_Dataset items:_
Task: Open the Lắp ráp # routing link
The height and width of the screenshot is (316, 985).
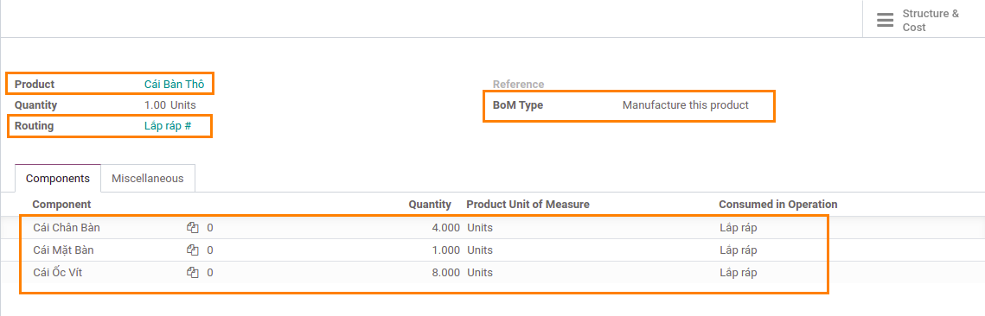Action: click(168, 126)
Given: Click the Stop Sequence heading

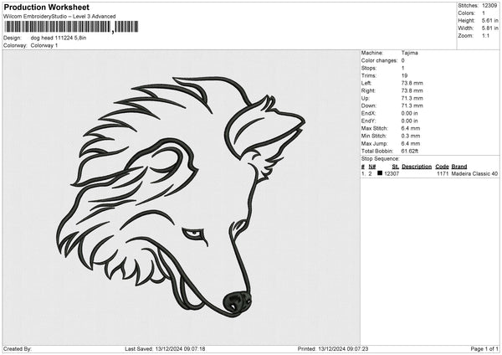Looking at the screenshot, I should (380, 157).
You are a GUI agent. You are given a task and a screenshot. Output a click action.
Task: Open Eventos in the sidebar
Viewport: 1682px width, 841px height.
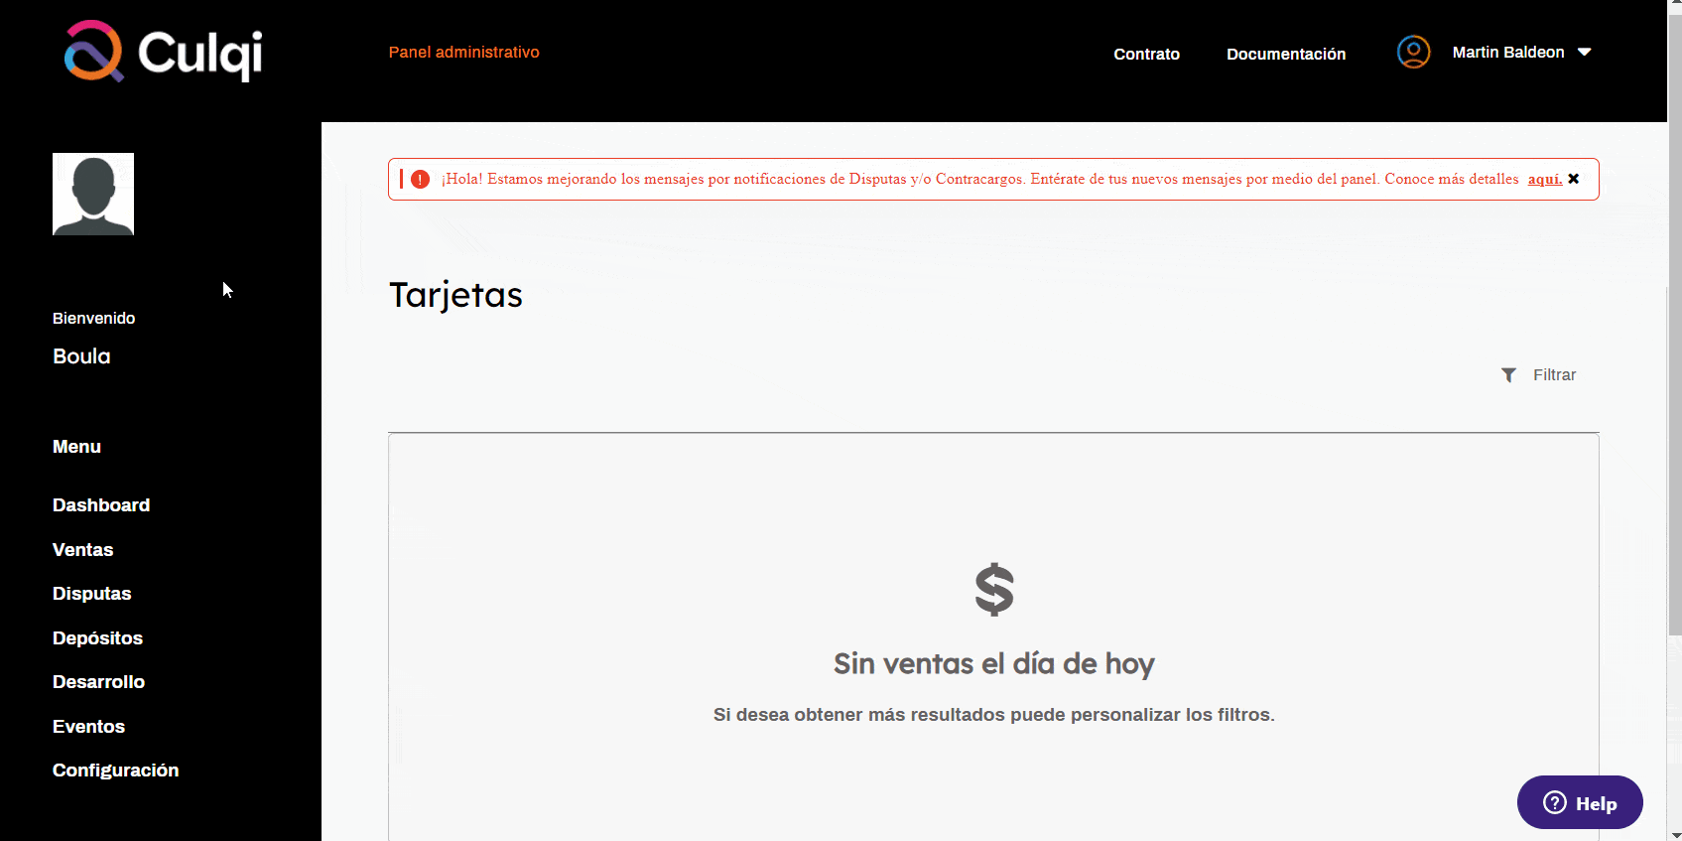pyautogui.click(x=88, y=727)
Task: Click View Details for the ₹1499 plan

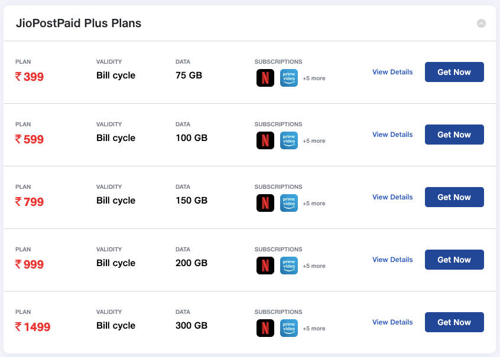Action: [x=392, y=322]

_WHAT IS EXPECTED:_ Please copy the data shown above word for word, omitting the pictures.

_FINISHED TASK:_
Task: Open the Lắp ráp # routing link
The height and width of the screenshot is (316, 985).
Action: click(168, 126)
Given: Click the Stop Sequence heading

Looking at the screenshot, I should (380, 157).
You are a GUI agent. You are given a task and a screenshot. Output a click action.
Task: Open Eventos in the sidebar
Viewport: 1682px width, 841px height.
pyautogui.click(x=88, y=727)
Task: Click View Details for the ₹1499 plan

Action: [x=392, y=322]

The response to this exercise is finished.